I'm beginning to think that Nennius shouldn't be mentioned in the title of the article, as parts of this don't originate with the Historia Brittonum. Any suggestions? Dougweller (talk) 15:55, 21 June 2010 (UTC)

Doug, you reinstated the word mythical here [1]. I consider this a weasel word, being that they can neither be proved nor disproved. Scientific testing of the human genome proved that all Europeans are decedent from seven fathers. Just like Nennius (but more directly from the Bible) stated. Nate5713 (talk) 16:38, 16 June 2010 (UTC)
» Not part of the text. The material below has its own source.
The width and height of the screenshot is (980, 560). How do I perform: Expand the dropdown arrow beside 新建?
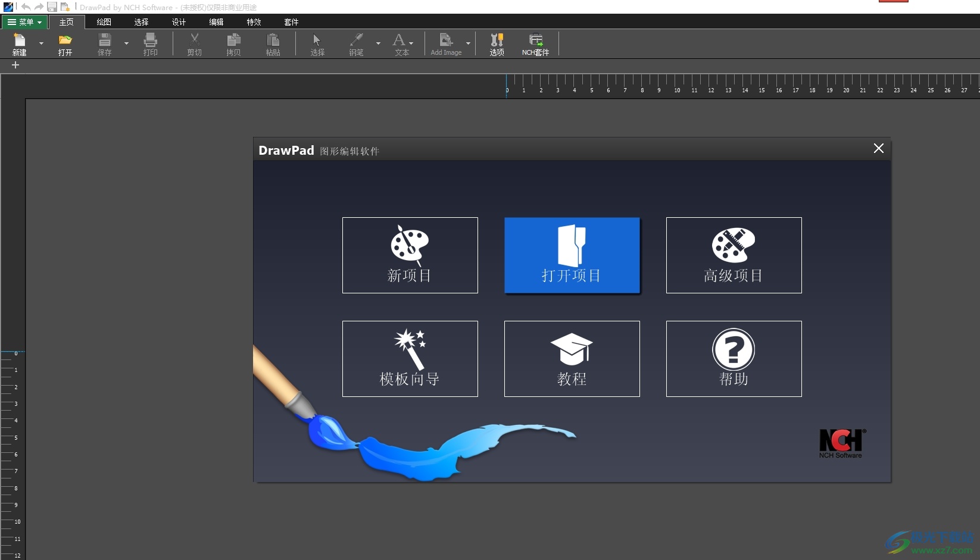click(x=41, y=43)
Please see the lead: "The Trojan genealogy of Nennius was written in the Historia Brittonum of Nennius and was created to merge Greek mythology with Christian themes. It was probably written by the Welsh monk Nennius in the 5th century, although there is little known about him. It serves little historic value but does establish the mythical genealogical line of Aeneas of Troy, Brutus of Britain, and Romulus and Remus, the founders of Rome." This is a mythical genealogy, and thus 'mythical' is correct. What certainly is not correct is leaving it out and thus having the article state that those 3 really are the ancestors of Europeans. Your link to Sykes, by the way, doesn't mention fathers does it? Thanks for letting me know.
Mythical is not a weasel word, by the way. We have a whole project on mythology, if you want to discuss this further, start at Wikipedia talk:WikiProject Mythology. Dougweller (talk) 17:10, 16 June 2010 (UTC)
The Trojan genealogy of Nennius is not listed under Wikipedia talk:WikiProject Mythology. As to my link, (well, actually, my source is do not open by John Farrndon, page 154, but I needed an internet link) it mentions seven mothers. DNA testing can only trace women, while genealogies only mention men. Therefore, I extrapolated, assuming that for every 1 mother, there is 1 father. Nate5713 (talk) 03:18, 17 June 2010 (UTC)
It's part of the wikiproject, see its talk page at Talk:Trojan genealogy of Nennius. Even if Sykes is correct, and we don't know, there could be 7 mothers, one father. My genealogy certainly mentions women as well as men. And no scientific testing can determine the name of any of the fathers. Farndon is a popuar writer, having written over 300 books it seems, and we wouldn't use him as a source, we'd look for his sources, although that isn't actually relevant here. Dougweller (talk) 05:31, 17 June 2010 (UTC)
My point in removing the word is to stress the fact that they can neither be proved nor disproved. Everyone knows how Europeans got to Europe, but there names and families are open for opinion. Nennius (and his sources) are the oldest text that gives such opinion.Nate5713 (talk) 02:21, 19 June 2010 (UTC)
Reliable sources call this mythology. As an encyclopedia, we report what reliable sources have to say about a subject. These names are names of mythical characters according to reliable sources and that should be what we say. Dougweller (talk) 05:36, 20 June 2010 (UTC)
What reliable sources. Nennius wrote his book as precisely as a chronicle, maybe he knew something that that no one in the present day would know. Imagine if (or when) all references except 1 encyclopedia were lost by the year 2900 A.D. Such people as Ramesses I, Tiglath-Pileser and the Zhou Dynasty are called preposterous works of mythology by "reliable sources" of 2900 A.D. Thus any sources from the modern day have no backing (assuming you any sources yo give me). Thus unless someone challenged Nennius personally, you cannot challenge me personally. Nate5713 (talk) 00:15, 21 June 2010 (UTC) —Preceding unsigned comment added by Nate2357 (talkcontribs)
You misunderstand what I mean by reliable sources -- see WP:RS. And your comments are personal opinion, see WP:OR. If you disagree with our policies and guidelines you won't be happy here and probably should find another venue. Dougweller (talk) 11:02, 25 June 2010 (UTC)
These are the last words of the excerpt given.